- _Estratto fornito_:
QUESITO: «La figura professionale del “geologo” è prevista nel bando tipo n. 3 come: componente di un raggruppamento temporaneo; associato di una associazione tra professionisti; socio/amministratore/direttore tecnico di una società di professionisti o di ingegneria; dipendente oppure collaboratore con contratto di collaborazione coordinata e continuativa su base annua, oppure consulente, iscritto all’albo professionale e munito di partiva IVA, che abbia fatturato nei confronti del concorrente una quota superiore al cinquanta per cento del proprio fatturato annuo, risultante dall’ultima dichiarazione IVA, nei casi indicati dal d.m. 2 dicembre 2016, n. 263.
Domanda: se il geologo fa parte del raggruppamento temporaneo come mandante, presumibilmente in verticale, come conciliare questo ruolo col fatto che non c'è una “prestazione” geologica autonoma, e quindi scorporabile per così dire? L’attività del geologo è svolta all'interno della “prestazione” (principale o secondaria), ad esempio all'interno della “categoria: infrastrutture per la mobilità” – ID Opere: “V.02 “ oppure del "categoria idraulica – Id Opere D.04”, etc ... . Il raggruppamento mi sembra un po' sui generis … ».
È vero!
E, se ci rifacciamo alle considerazioni di cui a: «Il divieto di affidamento dell’appalto a un soggetto esterno alla procedura selettiva non costituisce una regola tassativa ed assoluta?», il cerchio non ci si chiude.

- _Serie di esercizi_:
a) Rispondi alle seguenti domande sul quesito relativo al geologo.
(i) A quale decreto ministeriale rinvia il quesito per i casi in cui è previsto il consulente?
(ii) Quale quota del proprio fatturato annuo deve superare il fatturato del consulente nei confronti del concorrente?
(iii) Quale ID Opere viene citato per la categoria idraulica?
b) Duplica fedelmente il passo del quesito relativo al geologo che va da «E, se ci rifacciamo» fino a «ci si chiude.» incluso.
I record costituiscono materiale a sé, distinto dal quesito.

[Record di origine]
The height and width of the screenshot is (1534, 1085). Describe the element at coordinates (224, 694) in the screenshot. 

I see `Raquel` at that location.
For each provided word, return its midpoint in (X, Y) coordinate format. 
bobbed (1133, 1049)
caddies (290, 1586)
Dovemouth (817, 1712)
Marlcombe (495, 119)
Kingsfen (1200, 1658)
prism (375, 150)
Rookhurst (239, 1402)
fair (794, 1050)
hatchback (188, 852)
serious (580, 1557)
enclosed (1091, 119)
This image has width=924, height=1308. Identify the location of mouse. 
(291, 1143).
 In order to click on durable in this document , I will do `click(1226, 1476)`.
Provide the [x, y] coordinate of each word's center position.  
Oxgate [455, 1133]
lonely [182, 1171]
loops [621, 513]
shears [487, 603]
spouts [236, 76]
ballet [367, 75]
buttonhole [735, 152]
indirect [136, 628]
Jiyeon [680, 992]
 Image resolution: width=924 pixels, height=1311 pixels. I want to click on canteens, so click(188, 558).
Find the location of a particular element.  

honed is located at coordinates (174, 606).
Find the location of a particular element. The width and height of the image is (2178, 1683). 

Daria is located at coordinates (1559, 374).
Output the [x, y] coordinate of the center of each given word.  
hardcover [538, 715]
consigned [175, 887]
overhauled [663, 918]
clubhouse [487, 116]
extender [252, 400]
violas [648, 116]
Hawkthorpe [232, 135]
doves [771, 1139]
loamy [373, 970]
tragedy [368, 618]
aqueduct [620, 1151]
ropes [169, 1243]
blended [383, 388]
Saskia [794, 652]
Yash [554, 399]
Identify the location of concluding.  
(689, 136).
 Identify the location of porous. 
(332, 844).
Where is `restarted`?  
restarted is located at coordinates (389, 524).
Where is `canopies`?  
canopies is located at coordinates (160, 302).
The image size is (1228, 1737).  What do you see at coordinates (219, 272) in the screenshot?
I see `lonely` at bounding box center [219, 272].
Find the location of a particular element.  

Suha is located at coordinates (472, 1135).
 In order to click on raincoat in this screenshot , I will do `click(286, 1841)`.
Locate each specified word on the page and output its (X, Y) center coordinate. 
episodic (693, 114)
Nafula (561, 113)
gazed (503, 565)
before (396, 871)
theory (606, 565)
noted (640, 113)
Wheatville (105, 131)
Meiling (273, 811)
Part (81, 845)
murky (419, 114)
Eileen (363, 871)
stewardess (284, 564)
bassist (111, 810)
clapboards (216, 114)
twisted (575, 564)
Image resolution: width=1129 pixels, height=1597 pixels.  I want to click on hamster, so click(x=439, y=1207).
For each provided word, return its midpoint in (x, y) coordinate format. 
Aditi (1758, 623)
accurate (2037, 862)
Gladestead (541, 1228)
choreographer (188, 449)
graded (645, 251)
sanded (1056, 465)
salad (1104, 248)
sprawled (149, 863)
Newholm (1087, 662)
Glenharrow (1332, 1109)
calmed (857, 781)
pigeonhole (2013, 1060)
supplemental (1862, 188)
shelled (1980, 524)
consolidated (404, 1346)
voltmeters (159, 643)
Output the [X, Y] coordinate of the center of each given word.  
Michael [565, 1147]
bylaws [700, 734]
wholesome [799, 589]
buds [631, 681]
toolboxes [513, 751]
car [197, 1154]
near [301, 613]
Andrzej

- _Risposte agli esercizi_:
a)
(i) Il d.m. 2 dicembre 2016, n. 263.
(ii) Il cinquanta per cento, risultante dall'ultima dichiarazione IVA.
(iii) D.04.

b)
E, se ci rifacciamo alle considerazioni di cui a: «Il divieto di affidamento dell’appalto a un soggetto esterno alla procedura selettiva non costituisce una regola tassativa ed assoluta?», il cerchio non ci si chiude.